A newly released court document reveals that Special Counsel Jack Smith obtained a secret search warrant for former President Donald Trump's Twitter account in January related to Trump's efforts to reverse the results of the 2020 US election.
After Twitter delayed and did not fully produce the requested information for the "@realDonaldTrump" account until three days after the court's deadline, Twitter was found in contempt and ordered to pay a $350,000 sanction, according to the document filed on Wednesday.
The district court initially ordered Twitter to not disclose the warrant to anyone, which Twitter contested on the grounds that it's a violation of the First Amendment and the Stored Communications Act.
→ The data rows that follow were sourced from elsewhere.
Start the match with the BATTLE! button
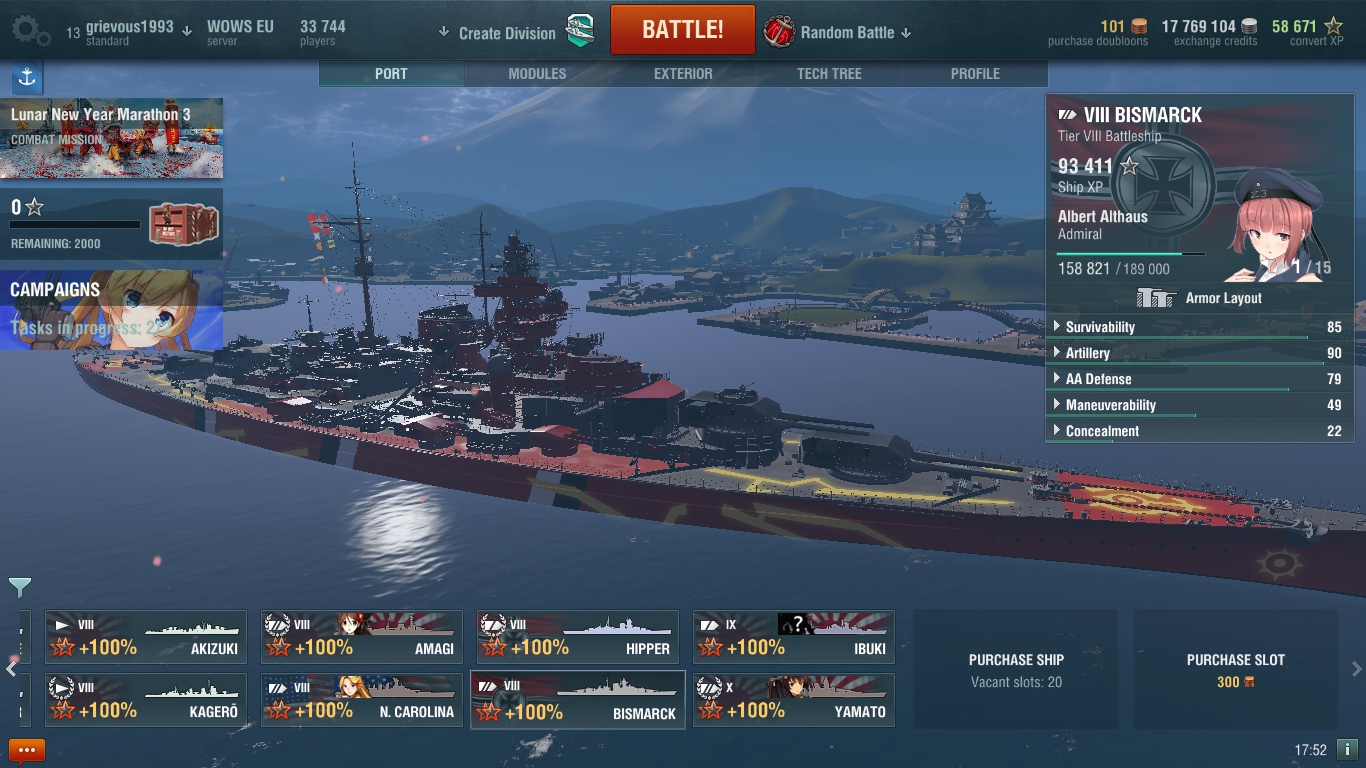Image resolution: width=1366 pixels, height=768 pixels. [x=683, y=30]
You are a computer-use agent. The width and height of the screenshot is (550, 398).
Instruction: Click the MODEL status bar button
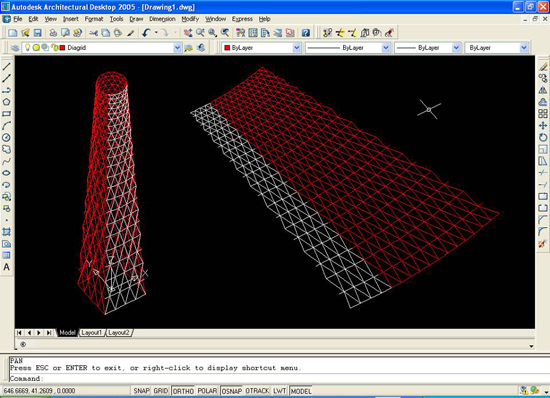pos(301,391)
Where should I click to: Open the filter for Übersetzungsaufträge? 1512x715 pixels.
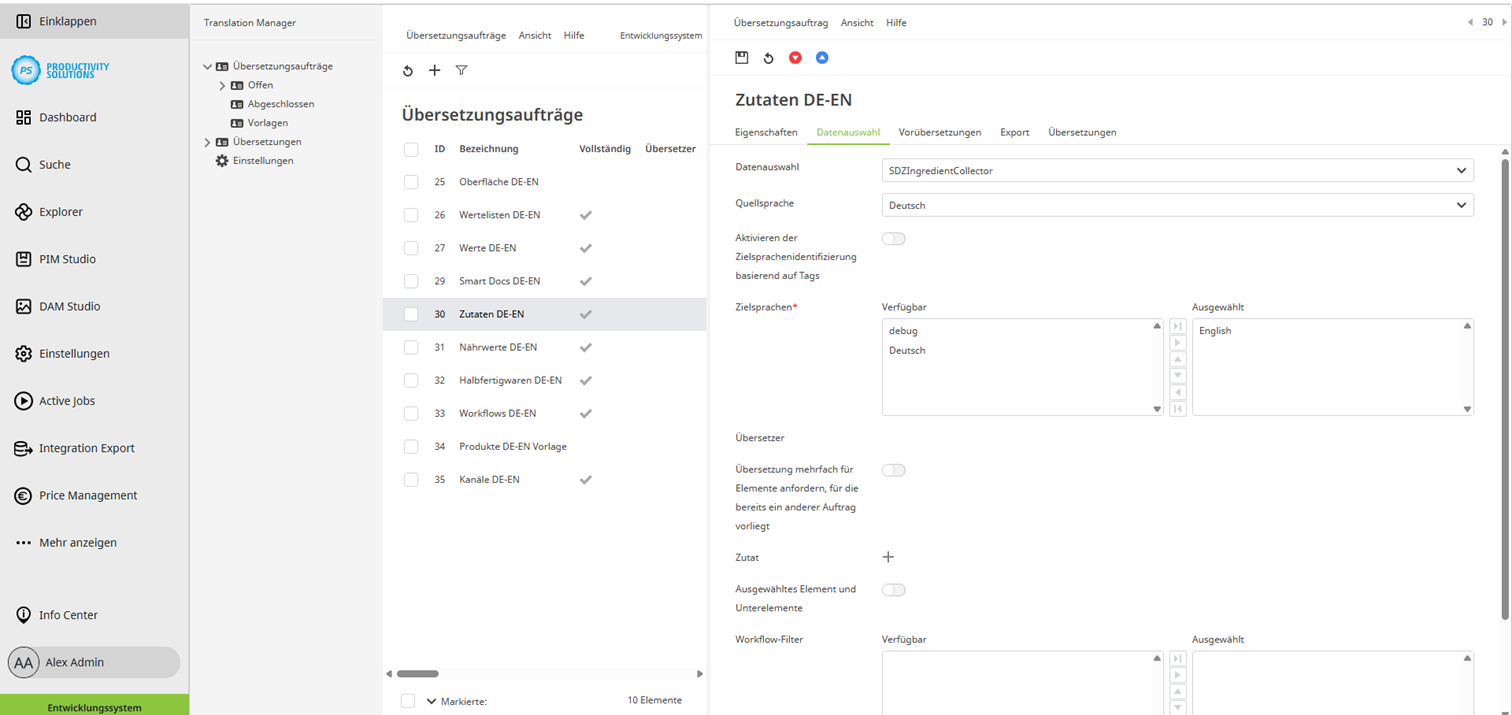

According to Judge Florence Pan - a Biden appointee - the district court acted "within the bounds of its discretion" when it refused to halt enforcement of the warrant until the First Amendment claim was litigated, and "followed the appropriate procedures" before finding Twitter in contempt. Pan also tossed the First Amendment claims.
"Importantly, Twitter remained free to raise general concerns about warrants or nondisclosure orders, and to speak publicly about the January 6 investigation," wrote Pan, adding later that "the whole point of the nondisclosure order was to avoid tipping off the former President about the warrant’s existence."
According to the document, Twitter website issues presented government investigators with "difficulties when it first attempted to serve Twitter with the warrant and nondisclosure order."
"On January 17, 2023, the government tried to submit the papers through Twitter’s website for legal requests, only to find out that the website was inoperative," reads the document. "Two days later, on January 19, 2023, the government successfully served Twitter through that website."
But on January 25, 2023, the government contacted Twitter's counsel to follow up on the status on the request, to which Twitter' counsel replied that she "had not heard anything about [the] [w]arrant."
The charges in the case hinge on whether Smith can prove that Trump didn't really believe his own claims that the 2020 US election was stolen from him.